Is there some reason you are really set on using a crappy format like ini?

There are several decent JSON parsers.  I've been using the one from Cashew.  Tango has one now too I think.

--bb
September 12, 2008
Bill Baxter Wrote:

> On Fri, Sep 12, 2008 at 9:38 AM, Rayne <DiscipleRayne@gmail.com> wrote:
> > Just wondering if anyone had because it doesnt seen that the creators of Tango have, and their crappy properties stuff doesnt appeal to me in the least bit.
> 
> Is there some reason you are really set on using a crappy format like ini?
> 
> There are several decent JSON parsers.  I've been using the one from Cashew.  Tango has one now too I think.
> 
> --bb

Yep, I do actually.

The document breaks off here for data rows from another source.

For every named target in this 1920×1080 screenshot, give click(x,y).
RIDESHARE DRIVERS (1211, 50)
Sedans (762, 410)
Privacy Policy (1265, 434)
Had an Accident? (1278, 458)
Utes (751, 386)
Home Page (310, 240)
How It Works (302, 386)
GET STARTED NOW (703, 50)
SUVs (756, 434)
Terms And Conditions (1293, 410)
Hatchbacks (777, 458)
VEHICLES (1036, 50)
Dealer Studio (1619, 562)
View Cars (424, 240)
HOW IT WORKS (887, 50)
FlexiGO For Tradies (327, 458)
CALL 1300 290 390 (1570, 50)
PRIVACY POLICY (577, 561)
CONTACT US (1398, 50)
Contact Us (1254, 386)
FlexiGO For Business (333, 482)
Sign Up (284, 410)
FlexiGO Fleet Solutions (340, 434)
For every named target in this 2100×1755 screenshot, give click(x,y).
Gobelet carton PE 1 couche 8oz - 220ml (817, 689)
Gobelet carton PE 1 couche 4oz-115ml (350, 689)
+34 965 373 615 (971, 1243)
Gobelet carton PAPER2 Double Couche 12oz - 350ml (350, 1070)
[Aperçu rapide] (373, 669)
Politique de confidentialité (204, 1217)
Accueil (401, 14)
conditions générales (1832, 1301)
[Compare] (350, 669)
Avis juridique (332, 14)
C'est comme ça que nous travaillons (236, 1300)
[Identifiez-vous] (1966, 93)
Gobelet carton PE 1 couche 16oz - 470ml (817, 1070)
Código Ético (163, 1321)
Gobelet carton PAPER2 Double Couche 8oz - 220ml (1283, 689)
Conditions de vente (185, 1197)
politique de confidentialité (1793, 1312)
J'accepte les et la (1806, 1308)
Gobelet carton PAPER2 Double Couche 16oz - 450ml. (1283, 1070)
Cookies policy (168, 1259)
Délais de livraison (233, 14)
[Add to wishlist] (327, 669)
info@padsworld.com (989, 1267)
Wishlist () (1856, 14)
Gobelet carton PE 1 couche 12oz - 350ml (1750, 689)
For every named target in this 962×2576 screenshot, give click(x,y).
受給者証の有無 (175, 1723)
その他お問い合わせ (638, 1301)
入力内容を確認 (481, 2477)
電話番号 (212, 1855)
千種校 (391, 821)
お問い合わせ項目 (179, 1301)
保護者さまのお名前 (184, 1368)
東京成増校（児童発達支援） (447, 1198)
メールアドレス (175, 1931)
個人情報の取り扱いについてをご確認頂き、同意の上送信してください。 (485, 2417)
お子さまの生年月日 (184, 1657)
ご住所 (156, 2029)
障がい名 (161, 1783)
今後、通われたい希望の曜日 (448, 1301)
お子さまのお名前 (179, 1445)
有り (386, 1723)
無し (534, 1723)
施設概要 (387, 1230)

But it looks like I don't have a choice.
September 12, 2008
Chris R. Miller Wrote:

> Rayne wrote:
> > Just wondering if anyone had because it doesnt seen that the creators of Tango have, and their crappy properties stuff doesnt appeal to me in the least bit.
> 
> I wrote sort of a half-ini parser a while back.  It doesn't support ini headers, but you could probably write that in relatively easily.
> 
> Pretty web version: http://www.fsdev.net/repositories/entry/tick/trunk/tick/server/Conf.d
> 
> Direct source download: http://svn.fsdev.net/tick/trunk/server/Conf.d
> 
> It's GPLv3, but if you need a more flexible license consider this my dual-licensing for that one file under whatever license you want (IOTW BSD).
> 
> Hope that helps you some.

Awesome Yes it does help, thank's

September 12, 2008
Bill Baxter wrote:
> On Fri, Sep 12, 2008 at 9:38 AM, Rayne <DiscipleRayne@gmail.com> wrote:
>> Just wondering if anyone had because it doesnt seen that the creators of Tango have, and their crappy properties stuff doesnt appeal to me in the least bit.
> 
> Is there some reason you are really set on using a crappy format like ini?

What's so bad about ini?

1) It's simple.  Even people with little to no computer savvy can look at an ini file and deduce how to make things work.

2) It's easy to parse.

3) It's not platform-dependent.  Using the line iterator in Tango you
don't even have to be cognizant of the differences between /r/n and /n.
 Just go!

4) It's simple enough to be edited from a command-line editor.
September 12, 2008
On Fri, Sep 12, 2008 at 3:43 PM, Chris R. Miller <lordsauronthegreat@gmail.com> wrote:
> Bill Baxter wrote:
>> On Fri, Sep 12, 2008 at 9:38 AM, Rayne <DiscipleRayne@gmail.com> wrote:
>>> Just wondering if anyone had because it doesnt seen that the creators of Tango have, and their crappy properties stuff doesnt appeal to me in the least bit.
>>
>> Is there some reason you are really set on using a crappy format like ini?
>
> What's so bad about ini?
>
> 1) It's simple.  Even people with little to no computer savvy can look at an ini file and deduce how to make things work.
>
> 2) It's easy to parse.
>
> 3) It's not platform-dependent.  Using the line iterator in Tango you
> don't even have to be cognizant of the differences between /r/n and /n.
>  Just go!
>
> 4) It's simple enough to be edited from a command-line editor.

It's not hierarchical.

But you're right, if you never have any plans to go beyond very simple key=value uses, then it's fine.  But if that's all you need then maybe you don't even need ini.  Just a file with plain old
----
foo = bar
x = y
----
will do and you can just read the lines with a simple regex.

That said I don't know the full spec of the ini format.  So maybe it has some tricks I'm not aware of.